Parliamentary committee in South Africa delays decision on civil unions

A key parliamentary committee on Tuesday postponed a decision on proposed legalization of same-sex partnerships.

Chairman of the Home Affairs Portfolio Committee, Patrick Chauke said a vote on the legislation was expected Friday.

The committee was expected to vote on the legislation Tuesday or Wednesday after it delayed the matter on Nov. 3 for further discussion.

The Civil Unions Bill was introduced to comply with a Constitutional Court ruling that the government must accord homosexual couples the same rights and responsibilities as heterosexual couples. The government has until Dec. 1 to comply.

Chauke said discussions with parties would continue Wednesday before the bill was completed on Friday. If approved by the committee, the bill will go to the full parliament.

South Africa would be the first African nation to recognize the equality of gay couples on a continent where homosexuality is taboo.
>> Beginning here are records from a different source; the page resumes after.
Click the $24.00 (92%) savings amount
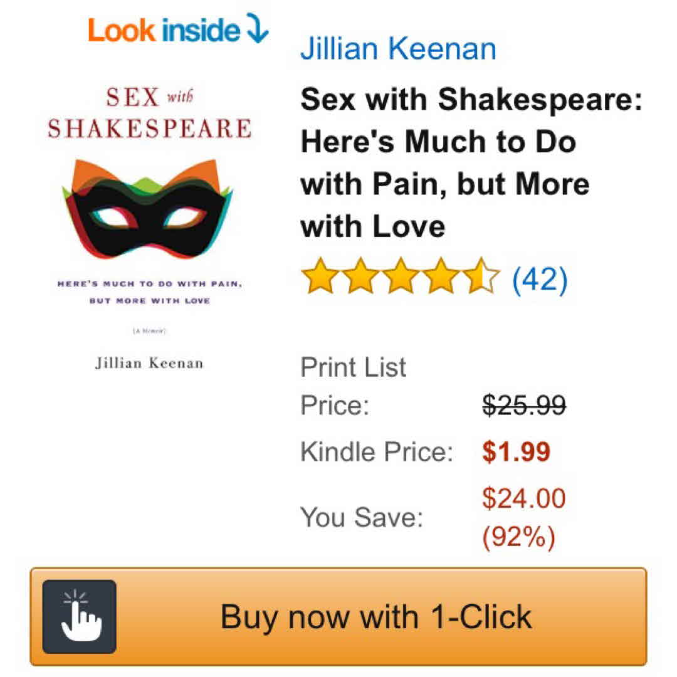Screen dimensions: 677x677 pyautogui.click(x=523, y=518)
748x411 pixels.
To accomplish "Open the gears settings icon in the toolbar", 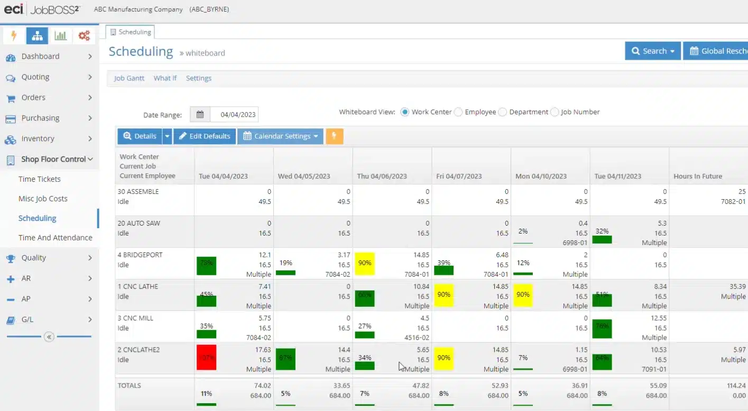I will (84, 35).
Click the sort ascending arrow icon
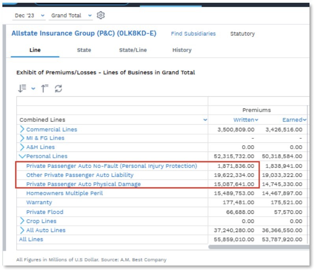Screen dimensions: 315x273 pyautogui.click(x=45, y=88)
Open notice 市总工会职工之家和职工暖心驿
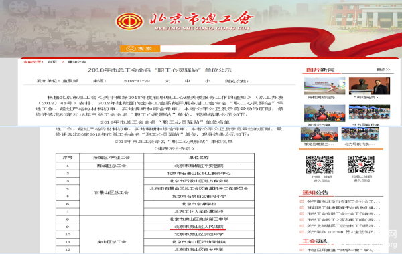The image size is (402, 254). coord(343,220)
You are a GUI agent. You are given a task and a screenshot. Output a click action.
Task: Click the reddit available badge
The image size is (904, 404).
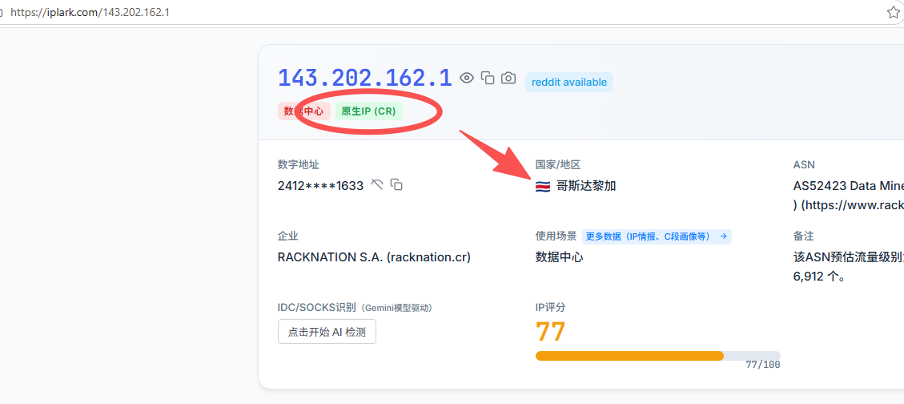click(x=569, y=82)
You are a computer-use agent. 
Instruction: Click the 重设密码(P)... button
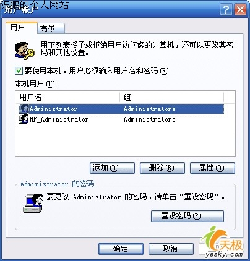tap(188, 216)
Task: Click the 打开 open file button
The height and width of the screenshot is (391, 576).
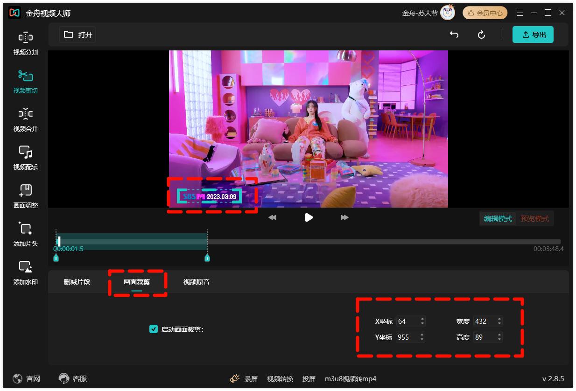Action: click(x=78, y=35)
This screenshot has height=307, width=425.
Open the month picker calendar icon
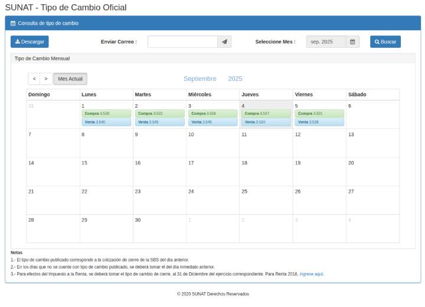click(352, 42)
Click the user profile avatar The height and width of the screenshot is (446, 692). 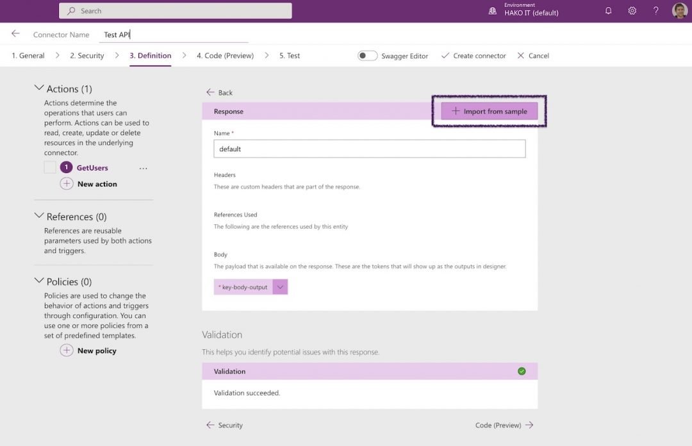(679, 11)
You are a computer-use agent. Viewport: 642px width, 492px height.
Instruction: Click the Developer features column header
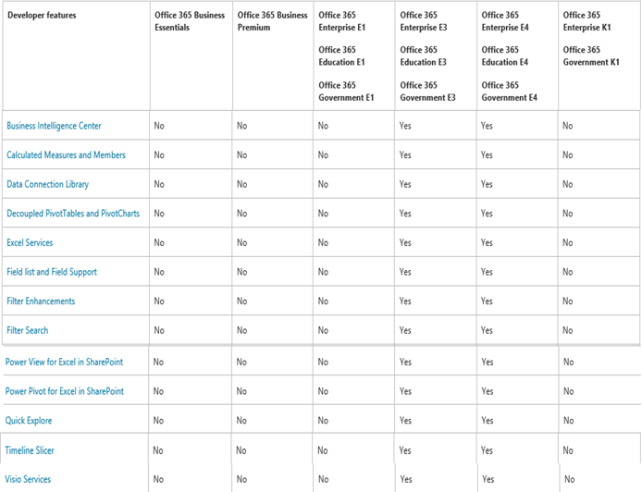click(x=42, y=16)
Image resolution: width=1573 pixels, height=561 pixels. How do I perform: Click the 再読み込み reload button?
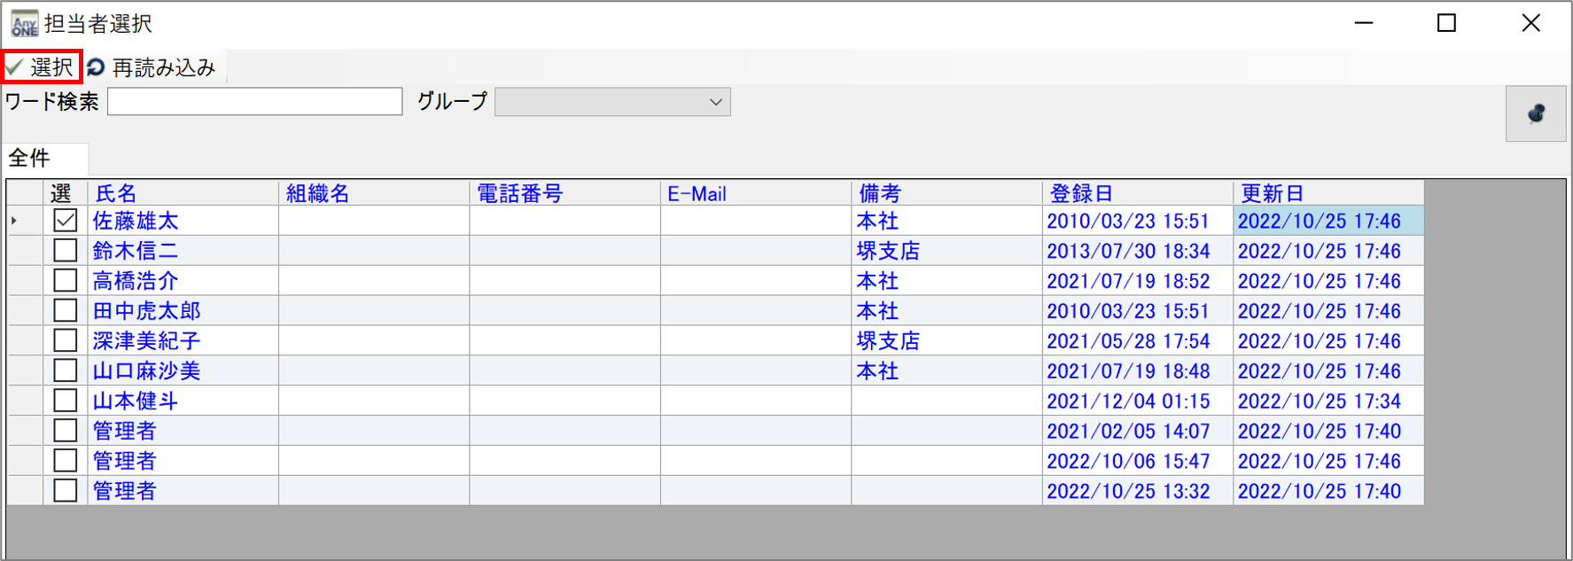[x=152, y=67]
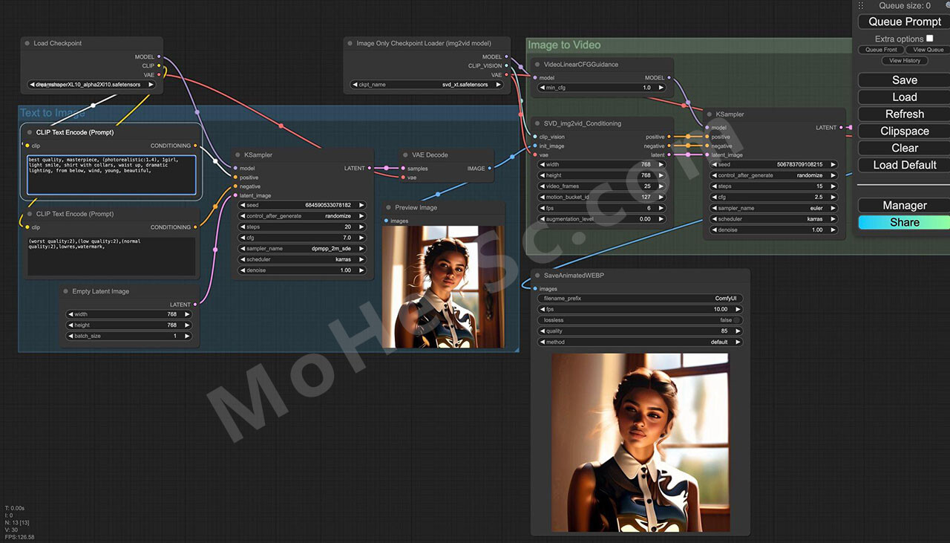This screenshot has width=950, height=543.
Task: Click the Queue Prompt button
Action: pyautogui.click(x=904, y=22)
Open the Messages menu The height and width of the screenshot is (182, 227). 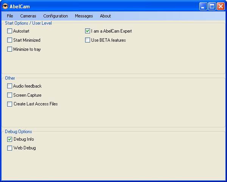coord(84,16)
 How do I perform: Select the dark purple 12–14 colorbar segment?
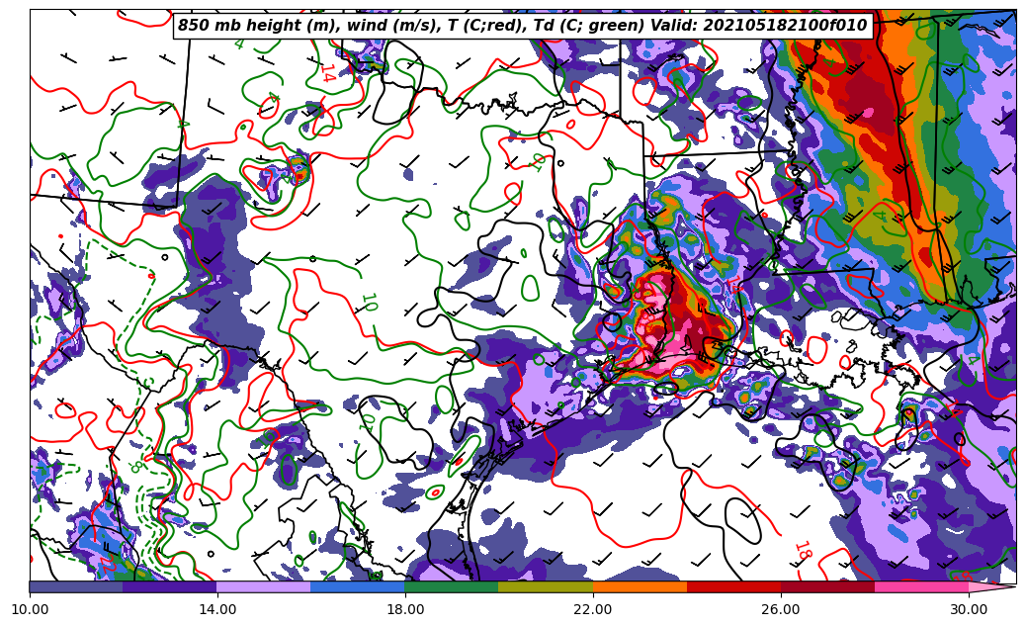(x=170, y=586)
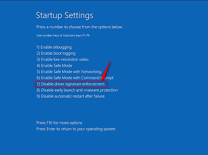Select option 1 Enable debugging
Viewport: 208px width, 155px height.
[x=54, y=47]
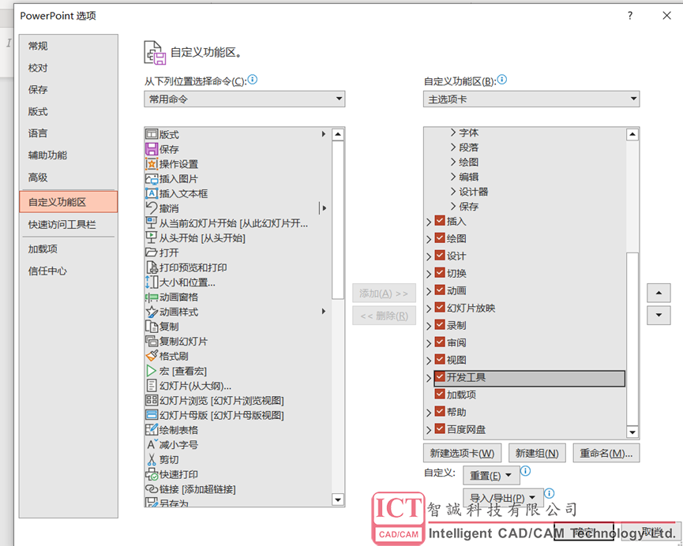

Conservatives and traditional leaders have said the proposed legislation would undermine South Africa's cultural traditions. Many lawmakers of the ruling African National Congress say they have deep reservations about the bill, reports AP.

Gay activists and human rights advocates say the bill does not go far enough because lesbian and gay couples would continue to be barred from full marriage. The proposal defines "civil unions" as the "voluntary union between two adult persons of the same sex to the exclusion, while it lasts, of all others."